MSRB NOTICE 2009-30 (JUNE 9, 2009)


On April 24, 2009, the Municipal Securities Rulemaking Board (the “MSRB”) published Notice 2009-15 on Build America Bonds and Other Tax Credit Bonds (the “April 2009 Notice”).  In the April 2009 Notice, the MSRB explained that Build America Bonds and the other tax credit bonds described in the April 2009 Notice are municipal securities and are, therefore, subject to MSRB rules, including Rule G-37 on political contributions. 

The MSRB understands that, for the purpose of obtaining municipal securities business as defined in Rule G-37,[1] personnel from the taxable desk of brokers, dealers, or municipal securities dealers (“dealers”), or personnel from other departments or divisions of dealers that do not traditionally engage in municipal securities business, may participate in presentations to potential issuers of Build America Bonds or other tax credit bonds in response to requests for proposals or in other pre-selection meetings with such potential issuers to discuss the structuring, pricing, sales, and distribution of taxable bonds.  Dealers are reminded that such participation generally will make those personnel “municipal finance professionals” under Rule G-37(g)(iv)(B), because the personnel are considered to have solicited municipal securities business.[2] 

Pursuant to Rule G-37(b)(ii), political contributions made by such personnel to an  official of the issuer solicited by such personnel within the two years prior to the solicitation would need to be examined by the dealer to determine whether the two-year ban on municipal securities business imposed by Rule G-37(b)(i) is triggered by the solicitation.[3]  By engaging in solicitation activities, such personnel would become municipal finance professionals and subsequent political contributions to issuer officials by such personnel would also be subject to Rule G-37.

June 9, 2009

[1] Rule G-37(g)(vii) defines municipal securities business as “(A) the purchase of a primary offering (as defined in rule A-13(f)) of municipal securities from the issuer on other than a competitive bid basis (e.g., negotiated underwritings); or (B) the offer or sale of a primary offering of municipal securities on behalf of any issuer (e.g., private placement); or (C) the provision of financial advisory or consultant services to or on behalf of an issuer with respect to a primary offering of municipal securities in which the dealer was chosen to provide such services on other than a competitive bid basis; or (D) the provision of remarketing agent services to or on behalf of an issuer with respect to a primary offering of municipal securities in which the dealer was chosen to provide such services on other than a competitive bid basis.”

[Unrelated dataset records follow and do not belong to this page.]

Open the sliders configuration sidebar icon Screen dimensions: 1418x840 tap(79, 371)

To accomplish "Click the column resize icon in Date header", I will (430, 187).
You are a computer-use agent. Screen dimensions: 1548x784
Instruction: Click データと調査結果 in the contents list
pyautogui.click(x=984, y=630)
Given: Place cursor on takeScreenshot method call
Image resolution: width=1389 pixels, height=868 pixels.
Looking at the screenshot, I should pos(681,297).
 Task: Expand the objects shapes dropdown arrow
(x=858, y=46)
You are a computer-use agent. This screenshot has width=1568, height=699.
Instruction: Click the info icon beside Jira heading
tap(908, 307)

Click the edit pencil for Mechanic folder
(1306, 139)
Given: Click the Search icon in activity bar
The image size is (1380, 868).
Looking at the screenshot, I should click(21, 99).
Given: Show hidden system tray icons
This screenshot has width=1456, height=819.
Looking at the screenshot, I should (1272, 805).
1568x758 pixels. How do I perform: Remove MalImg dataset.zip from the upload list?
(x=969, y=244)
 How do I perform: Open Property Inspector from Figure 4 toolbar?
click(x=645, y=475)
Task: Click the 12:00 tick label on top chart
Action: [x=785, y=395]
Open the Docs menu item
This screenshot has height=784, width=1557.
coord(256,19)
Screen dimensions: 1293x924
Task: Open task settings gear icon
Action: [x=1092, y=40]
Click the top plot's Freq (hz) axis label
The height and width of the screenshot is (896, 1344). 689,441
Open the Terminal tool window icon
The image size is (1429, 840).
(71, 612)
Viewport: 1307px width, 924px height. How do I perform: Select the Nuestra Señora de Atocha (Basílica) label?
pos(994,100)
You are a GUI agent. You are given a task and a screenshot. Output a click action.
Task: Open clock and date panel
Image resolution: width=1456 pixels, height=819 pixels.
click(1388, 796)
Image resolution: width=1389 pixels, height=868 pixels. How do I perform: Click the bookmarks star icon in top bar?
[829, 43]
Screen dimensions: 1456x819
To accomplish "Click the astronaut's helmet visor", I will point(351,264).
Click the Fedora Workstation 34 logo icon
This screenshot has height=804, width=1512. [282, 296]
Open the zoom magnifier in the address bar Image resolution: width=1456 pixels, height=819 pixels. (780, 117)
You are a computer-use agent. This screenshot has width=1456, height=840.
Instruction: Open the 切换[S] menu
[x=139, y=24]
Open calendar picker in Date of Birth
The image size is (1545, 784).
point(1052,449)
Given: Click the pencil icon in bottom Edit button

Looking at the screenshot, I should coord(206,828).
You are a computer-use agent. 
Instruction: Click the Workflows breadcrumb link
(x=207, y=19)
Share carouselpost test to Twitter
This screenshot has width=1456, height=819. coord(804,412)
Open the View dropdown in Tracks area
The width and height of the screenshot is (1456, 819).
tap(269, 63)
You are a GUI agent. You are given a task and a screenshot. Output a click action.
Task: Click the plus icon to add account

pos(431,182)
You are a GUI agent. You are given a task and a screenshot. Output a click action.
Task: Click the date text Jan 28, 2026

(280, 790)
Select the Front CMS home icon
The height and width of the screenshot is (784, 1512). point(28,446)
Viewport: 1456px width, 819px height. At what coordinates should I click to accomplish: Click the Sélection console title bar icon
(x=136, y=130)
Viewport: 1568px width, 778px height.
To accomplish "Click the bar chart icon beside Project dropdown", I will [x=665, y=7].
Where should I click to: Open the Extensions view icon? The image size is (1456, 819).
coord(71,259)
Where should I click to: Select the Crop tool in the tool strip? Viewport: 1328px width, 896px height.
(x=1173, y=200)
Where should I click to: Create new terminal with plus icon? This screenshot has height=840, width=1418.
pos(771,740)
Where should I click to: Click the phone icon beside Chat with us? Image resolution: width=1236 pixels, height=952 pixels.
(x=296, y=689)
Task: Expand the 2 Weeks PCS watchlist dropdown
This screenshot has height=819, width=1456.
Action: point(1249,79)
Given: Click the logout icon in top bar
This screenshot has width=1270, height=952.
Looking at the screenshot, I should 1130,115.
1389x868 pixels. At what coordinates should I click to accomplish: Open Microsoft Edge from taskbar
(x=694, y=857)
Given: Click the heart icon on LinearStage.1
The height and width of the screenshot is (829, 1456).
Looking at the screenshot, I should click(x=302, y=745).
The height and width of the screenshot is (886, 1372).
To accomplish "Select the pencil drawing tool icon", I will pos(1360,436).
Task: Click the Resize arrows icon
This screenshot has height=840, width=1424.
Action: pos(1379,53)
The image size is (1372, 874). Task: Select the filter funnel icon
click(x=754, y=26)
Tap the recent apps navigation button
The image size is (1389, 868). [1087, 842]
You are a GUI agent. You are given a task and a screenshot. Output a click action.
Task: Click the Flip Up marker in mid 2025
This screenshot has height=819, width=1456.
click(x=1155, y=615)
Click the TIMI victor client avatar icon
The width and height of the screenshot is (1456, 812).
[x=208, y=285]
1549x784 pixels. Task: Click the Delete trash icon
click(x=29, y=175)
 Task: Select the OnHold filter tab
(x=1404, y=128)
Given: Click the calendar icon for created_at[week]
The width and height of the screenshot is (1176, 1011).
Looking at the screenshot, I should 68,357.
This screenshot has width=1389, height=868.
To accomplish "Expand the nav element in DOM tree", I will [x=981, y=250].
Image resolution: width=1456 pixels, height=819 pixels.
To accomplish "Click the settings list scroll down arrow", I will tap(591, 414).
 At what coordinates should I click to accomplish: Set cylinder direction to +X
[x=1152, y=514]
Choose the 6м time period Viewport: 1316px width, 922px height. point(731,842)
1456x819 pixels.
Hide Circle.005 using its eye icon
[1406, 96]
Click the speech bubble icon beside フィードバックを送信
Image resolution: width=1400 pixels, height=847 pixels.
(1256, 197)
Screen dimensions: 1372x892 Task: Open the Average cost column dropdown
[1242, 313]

[2] Any associated person of a dealer who solicits municipal securities business is a municipal finance professional pursuant to Rule G-37(g)(iv)(B), regardless of whether such associated person engages in any other municipal securities activities for the dealer.  Pursuant to Rule G-37(g)(ix) and Rule G-38(b)(i), solicitation of municipal securities business consists of any direct or indirect communication with an issuer for the purpose of obtaining or retaining municipal securities business.

Once a dealer has been selected to engage in the underwriting of the new issue, communications with the issuer necessary to undertake that engagement are not considered solicitations for purposes of Rule G-37.  See Rule G-38 Interpretation – Interpretive Notice on the Definition of Solicitation Under Rules G-37 and G-38 (June 8, 2006).

[3] Thus, if a municipal finance professional has made a political contribution to an official of an issuer, other than a “de minimis” contribution under Rule G-37(b), during the preceding two years, the dealer would be banned from engaging in municipal securities business with such issuer if the municipal finance professional were to participate in the solicitation of such business.  Political contributions made by a municipal finance professional to an issuer official for whom such municipal finance professional is entitled to vote are considered de minimis and would not result in a ban on municipal securities business if such contributions, in total, did not exceed $250 per election.